Iron ore, Rio Tinto’s biggest earner, is selling for more than $83 a ton, up 6 percent in the past two weeks following an 81 percent gain over 2016.
That’s more than double the record low price of $38.30 a ton in December 2015, which led the company to dump its policy of never cutting dividends after suffering an $866 million loss for 2015.
For 2016, Rio Tinto is forecast to report net profit of $4.6 billion and has committed to pay out at least $1.10 per share. Analysts tip Rio will pay a dividend of $1.34 for 2016, rising to $1.76 for 2017.

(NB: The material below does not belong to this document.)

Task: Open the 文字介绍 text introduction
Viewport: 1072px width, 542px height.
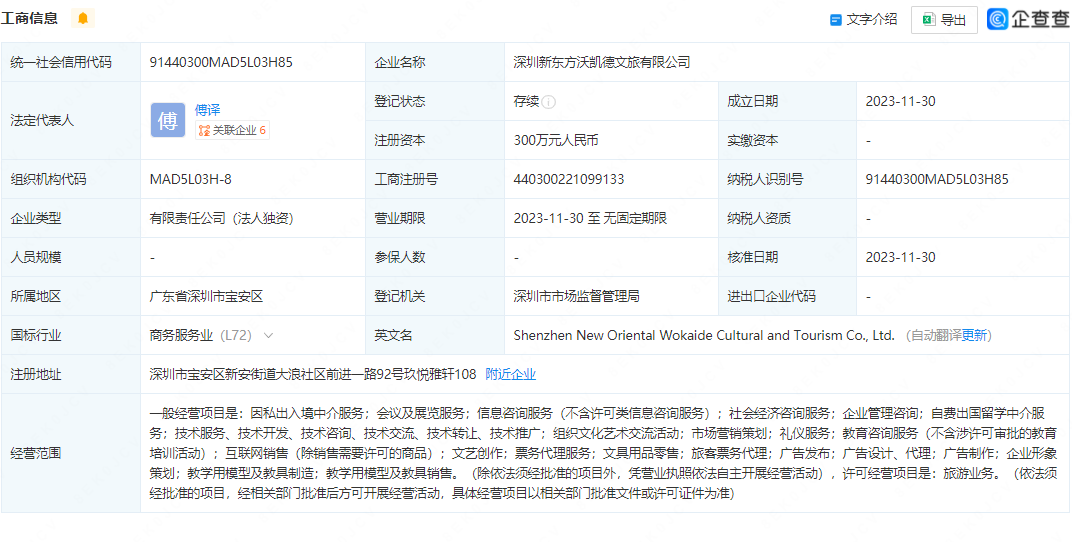Action: (863, 19)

Prices of copper and aluminum, two other key drivers, rose 25 percent and 12 percent respectively in 2016 and continue to climb this year.
Shaw & Partners analyst Peter O’Connor believes Rio Tinto could generate as much as $6 billion in free cash this year and again in 2018, setting the stage for higher returns to investors.
“Couple that with gearing at the low end of the guidance range, we expect that some pretty chunky capital management is on the agenda, i.e. dividend payout to head towards the higher end of the 40-60 percent band and a share buyback or two,” he said in a note.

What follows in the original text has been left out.